Read full statement:

The 2020 Draft Constitution presented by the Constitutional Review Commission (CRC) for approval by the Executive and National Assembly of The Gambia in our considered opinion still falls short of protecting Christian religious rights.

Apart from the text of the draft itself which allows for more than a single interoperation on this issue the primary concern of the Christian Community is driven by the reality of its experiences during the Jammeh era. The Christian community wishes to ensure that its rights as a minority religion are protected in the said Constitution.

For more than 20 years, we have watched helplessly as the government openly encouraged and permitted the construction of mosques in government institutions, at the expense of other religions, including Christianity and in a country which the government was not permitted to prefer any one religion over another.

Arabic inscriptions were placed over government offices and the dress code of female students in schools was altered to require schoolgirls and women functionaries to wear the Hijab in public as their peers are obliged to do in Arab Islamic countries.

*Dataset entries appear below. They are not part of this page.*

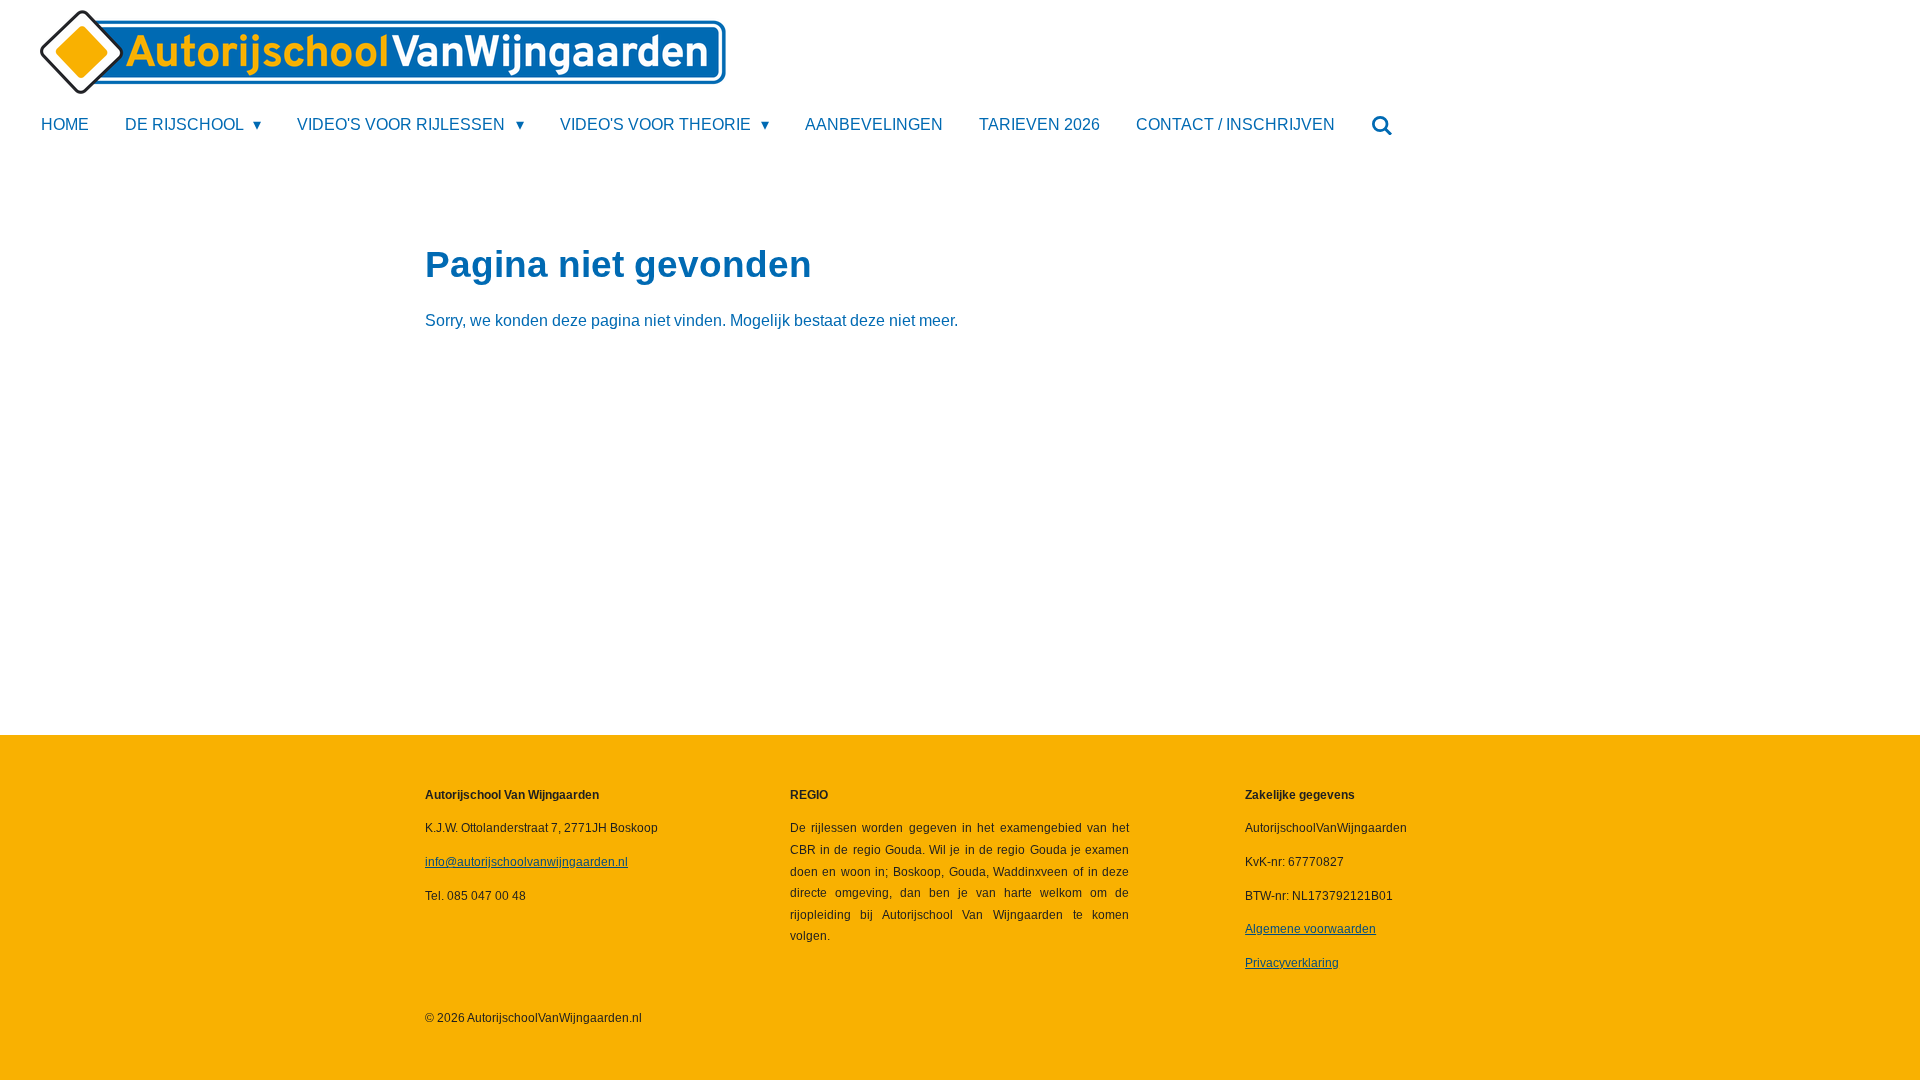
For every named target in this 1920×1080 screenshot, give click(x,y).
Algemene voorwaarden (1310, 929)
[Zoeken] (1382, 125)
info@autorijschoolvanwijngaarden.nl (526, 862)
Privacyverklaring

The overwhelming feedback from a large section of the population is that they want a Gambia where both Christians and Muslims continue to coexist in peace and good neighbourliness as they have for generations.

This generational legacy of religious tolerance and mutual coexistence however, is now under a real threat ironically because of the 2020 Draft Constitution. Instead of marking a return to order and the rule of law, the adopted text of the Constitution has plunged The Gambia into even greater chaos as regards religious tolerance. It is having the effect of polarising rather unifying us as a nation.

The new Constitution has for the first time since The Gambia became an independent country created a parallel legal system to the common law system, this is the Shari’ah legal system.

The Constitution makes it mandatory for the majority of the Gambian people to be subject to Shari’ah law in matters of marriage, burial, inheritance, adoption, endowments, all the key areas of human life.